ENTRIES SUPPLIED -
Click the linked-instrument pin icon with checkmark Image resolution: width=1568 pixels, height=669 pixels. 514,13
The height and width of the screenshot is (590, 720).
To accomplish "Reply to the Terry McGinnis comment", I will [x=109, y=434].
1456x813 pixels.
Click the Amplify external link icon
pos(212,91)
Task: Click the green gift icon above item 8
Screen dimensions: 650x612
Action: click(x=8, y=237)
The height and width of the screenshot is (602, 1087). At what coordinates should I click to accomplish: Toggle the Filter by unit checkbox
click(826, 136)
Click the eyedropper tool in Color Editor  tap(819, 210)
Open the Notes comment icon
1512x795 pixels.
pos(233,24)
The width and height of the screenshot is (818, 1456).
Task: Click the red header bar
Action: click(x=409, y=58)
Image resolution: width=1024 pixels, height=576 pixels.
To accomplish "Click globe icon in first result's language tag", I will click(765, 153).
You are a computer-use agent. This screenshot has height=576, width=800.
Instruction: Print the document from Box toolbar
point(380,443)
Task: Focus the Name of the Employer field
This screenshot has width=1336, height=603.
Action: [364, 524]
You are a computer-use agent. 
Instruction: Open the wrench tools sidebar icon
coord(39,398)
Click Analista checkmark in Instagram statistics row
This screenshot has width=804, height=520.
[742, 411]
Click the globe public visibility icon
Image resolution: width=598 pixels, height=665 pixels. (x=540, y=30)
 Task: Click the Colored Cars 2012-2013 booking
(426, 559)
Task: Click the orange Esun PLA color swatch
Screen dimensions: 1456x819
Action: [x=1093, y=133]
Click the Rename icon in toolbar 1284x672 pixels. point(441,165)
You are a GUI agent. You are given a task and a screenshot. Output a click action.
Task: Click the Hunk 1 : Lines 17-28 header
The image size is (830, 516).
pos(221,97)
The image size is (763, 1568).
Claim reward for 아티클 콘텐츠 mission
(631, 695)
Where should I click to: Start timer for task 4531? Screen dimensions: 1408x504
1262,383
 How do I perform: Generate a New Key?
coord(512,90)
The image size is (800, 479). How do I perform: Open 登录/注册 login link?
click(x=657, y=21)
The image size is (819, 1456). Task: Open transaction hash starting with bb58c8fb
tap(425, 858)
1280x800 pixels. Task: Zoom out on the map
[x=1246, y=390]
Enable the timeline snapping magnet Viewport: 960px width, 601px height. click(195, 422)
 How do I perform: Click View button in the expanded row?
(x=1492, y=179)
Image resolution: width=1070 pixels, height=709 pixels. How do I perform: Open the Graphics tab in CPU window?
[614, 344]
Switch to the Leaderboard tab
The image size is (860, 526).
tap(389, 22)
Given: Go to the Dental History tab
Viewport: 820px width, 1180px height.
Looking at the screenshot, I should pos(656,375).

GOAL - Reproduce the rows verbatim, beginning at the line that contains "Task: Click the green gift icon above item 8" and ending after the line that contains "tap(425, 858)".

RESULT FOR THIS EXERCISE -
Task: Click the green gift icon above item 8
Screen dimensions: 650x612
Action: click(x=8, y=237)
The height and width of the screenshot is (602, 1087). At what coordinates should I click to accomplish: Toggle the Filter by unit checkbox
click(826, 136)
Click the eyedropper tool in Color Editor  tap(819, 210)
Open the Notes comment icon
1512x795 pixels.
pos(233,24)
The width and height of the screenshot is (818, 1456).
Task: Click the red header bar
Action: click(x=409, y=58)
Image resolution: width=1024 pixels, height=576 pixels.
To accomplish "Click globe icon in first result's language tag", I will click(765, 153).
You are a computer-use agent. This screenshot has height=576, width=800.
Instruction: Print the document from Box toolbar
point(380,443)
Task: Focus the Name of the Employer field
This screenshot has width=1336, height=603.
Action: [364, 524]
You are a computer-use agent. 
Instruction: Open the wrench tools sidebar icon
coord(39,398)
Click Analista checkmark in Instagram statistics row
This screenshot has width=804, height=520.
[742, 411]
Click the globe public visibility icon
Image resolution: width=598 pixels, height=665 pixels. (x=540, y=30)
 Task: Click the Colored Cars 2012-2013 booking
(426, 559)
Task: Click the orange Esun PLA color swatch
Screen dimensions: 1456x819
Action: [x=1093, y=133]
Click the Rename icon in toolbar 1284x672 pixels. point(441,165)
You are a GUI agent. You are given a task and a screenshot. Output a click action.
Task: Click the Hunk 1 : Lines 17-28 header
The image size is (830, 516).
pos(221,97)
The image size is (763, 1568).
Claim reward for 아티클 콘텐츠 mission
(631, 695)
Where should I click to: Start timer for task 4531? Screen dimensions: 1408x504
1262,383
 How do I perform: Generate a New Key?
coord(512,90)
The image size is (800, 479). How do I perform: Open 登录/注册 login link?
click(x=657, y=21)
The image size is (819, 1456). Task: Open transaction hash starting with bb58c8fb
tap(425, 858)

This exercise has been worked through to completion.